Alpha Red, a hosting provider with two datacenters in Houston that hosts numerous adult-content sites and other high-bandwidth customers, has been in legal trouble in recent months. On Sept. 23, Alpha Red chief executive officer James Reed McCreary IV and the company were sued by Washington state Attorney General Robert McKenna, who accused McCreary of selling "scareware," software that made Windows XP users falsely believe that their registry had become "damaged and corrupted." The suit claims that through another company he controlled, Branch Software Inc., McCreary sold Registry Cleaner XP software for $39.95 that was marketed by exploiting the Windows Messenger Service with Internet-transmitted messages that made misleading "Critical Error Message!" dialog boxes appear on user computers.
"Contrary to the representation implied by Defendants' message, the user's computer has not already been tested or examined to determine the presence of errors, damage or corruption," the suit states. "Through alarmist language seemingly delivered by a trusted source, Defendants misrepresent the extent to which installing the software is necessary for repair of the computer for proper operation."
The "Critical Error" messages were sent repeatedly to users. McKenna cites one user who allegedly received 214 such dialogs in a 24-hour period. Five causes of action were filed alleging violations of the Computer Spyware Act and unfair and deceptive trade practices.
"We won't tolerate the use of alarmist warnings or deceptive 'free scans' to trick consumers into buying software to fix a problem that doesn't even exist," McKenna said in a press release.
The top 20 debtors in the bankruptcy are owed more than $4.57 million, including $826,000 to the IRS. McCreary owns 82 percent of Alpha Red's common stock, according to the bankruptcy filing.
A Texas state court removed McCreary from management on Oct. 23 and appointed a receiver to run the company, responding to a court action by MegaUpload Ltd., a file-upload site based in Hong Kong that was an Alpha Red customer.
Although a Chapter 11 bankruptcy is designed for companies to reorganize and settle debts to continue operations, the filing includes this statement by receiver Douglas Brickley: "[T]he Receiver deems it to be in the best interests of the Company to file a bankruptcy petition ... for the purposes of winding up the Company's business affairs, liquidating the Company's assets and distributing payment to creditors."
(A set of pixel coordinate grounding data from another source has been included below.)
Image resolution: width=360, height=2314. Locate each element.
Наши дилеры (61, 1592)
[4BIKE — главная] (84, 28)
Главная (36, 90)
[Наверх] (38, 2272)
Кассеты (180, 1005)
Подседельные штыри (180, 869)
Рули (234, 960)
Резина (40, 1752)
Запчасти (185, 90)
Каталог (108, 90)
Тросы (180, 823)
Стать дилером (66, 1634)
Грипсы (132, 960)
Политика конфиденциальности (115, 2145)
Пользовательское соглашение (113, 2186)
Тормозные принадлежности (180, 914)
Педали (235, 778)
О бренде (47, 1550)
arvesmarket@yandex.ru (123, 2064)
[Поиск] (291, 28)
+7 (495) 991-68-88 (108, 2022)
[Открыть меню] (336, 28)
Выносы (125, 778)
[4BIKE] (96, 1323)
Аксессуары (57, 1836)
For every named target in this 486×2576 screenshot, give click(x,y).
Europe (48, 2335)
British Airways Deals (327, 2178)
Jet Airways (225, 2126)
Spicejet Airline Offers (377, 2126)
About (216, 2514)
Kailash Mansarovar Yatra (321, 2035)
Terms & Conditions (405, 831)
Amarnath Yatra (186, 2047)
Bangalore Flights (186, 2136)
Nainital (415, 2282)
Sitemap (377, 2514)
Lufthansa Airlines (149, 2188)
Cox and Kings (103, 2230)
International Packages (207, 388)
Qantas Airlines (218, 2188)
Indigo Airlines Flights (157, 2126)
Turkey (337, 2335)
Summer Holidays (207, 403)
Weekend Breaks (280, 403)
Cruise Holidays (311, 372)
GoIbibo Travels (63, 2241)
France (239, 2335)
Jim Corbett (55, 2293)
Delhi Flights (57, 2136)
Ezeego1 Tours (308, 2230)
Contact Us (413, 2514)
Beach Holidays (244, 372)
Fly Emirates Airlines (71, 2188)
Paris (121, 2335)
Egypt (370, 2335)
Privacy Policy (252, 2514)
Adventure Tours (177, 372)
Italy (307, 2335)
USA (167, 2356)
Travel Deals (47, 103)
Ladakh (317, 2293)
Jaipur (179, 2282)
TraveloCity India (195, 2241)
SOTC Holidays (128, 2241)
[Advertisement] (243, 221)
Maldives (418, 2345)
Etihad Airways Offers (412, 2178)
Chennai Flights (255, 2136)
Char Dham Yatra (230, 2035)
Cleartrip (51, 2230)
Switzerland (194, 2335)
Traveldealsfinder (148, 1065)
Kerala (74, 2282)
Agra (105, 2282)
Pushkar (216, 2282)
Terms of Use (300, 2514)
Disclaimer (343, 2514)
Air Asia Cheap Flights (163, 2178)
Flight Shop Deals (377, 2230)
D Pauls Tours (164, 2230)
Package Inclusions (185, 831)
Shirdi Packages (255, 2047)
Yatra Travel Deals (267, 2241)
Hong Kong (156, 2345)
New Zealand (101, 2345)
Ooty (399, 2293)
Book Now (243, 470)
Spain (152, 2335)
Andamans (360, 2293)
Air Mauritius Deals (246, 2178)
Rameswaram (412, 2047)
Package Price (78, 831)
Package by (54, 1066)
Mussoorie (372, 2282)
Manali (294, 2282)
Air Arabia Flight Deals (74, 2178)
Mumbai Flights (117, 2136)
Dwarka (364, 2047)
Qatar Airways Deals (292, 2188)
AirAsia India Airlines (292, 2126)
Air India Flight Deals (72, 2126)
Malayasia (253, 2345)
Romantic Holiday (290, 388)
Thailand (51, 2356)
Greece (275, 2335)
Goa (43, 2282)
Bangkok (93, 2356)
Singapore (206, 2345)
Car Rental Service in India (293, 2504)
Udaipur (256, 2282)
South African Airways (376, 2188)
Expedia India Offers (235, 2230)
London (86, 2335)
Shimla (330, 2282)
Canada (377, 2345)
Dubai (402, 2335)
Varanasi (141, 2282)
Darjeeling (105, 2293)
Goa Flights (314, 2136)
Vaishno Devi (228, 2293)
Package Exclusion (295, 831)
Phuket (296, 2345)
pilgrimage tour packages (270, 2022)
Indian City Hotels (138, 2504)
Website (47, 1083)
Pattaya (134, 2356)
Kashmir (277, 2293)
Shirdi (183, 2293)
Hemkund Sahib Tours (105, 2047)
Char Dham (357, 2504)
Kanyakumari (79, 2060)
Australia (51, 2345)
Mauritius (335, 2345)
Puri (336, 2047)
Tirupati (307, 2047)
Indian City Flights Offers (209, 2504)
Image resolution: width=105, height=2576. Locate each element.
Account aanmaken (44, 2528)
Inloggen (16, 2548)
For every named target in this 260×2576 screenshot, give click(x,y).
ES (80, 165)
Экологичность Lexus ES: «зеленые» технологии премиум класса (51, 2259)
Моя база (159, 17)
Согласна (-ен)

Some Alpha Red customers have been discussing their difficulties with the company for several months on the Web Hosting Talk forum. Customers who sent servers to Alpha Red facilities in Houston posted that they have been unable to get them back. "The place is locked down and no one answering the phone/mails etc.," one customer complained in October. "Got 10 servers stucked inside and cant do anything."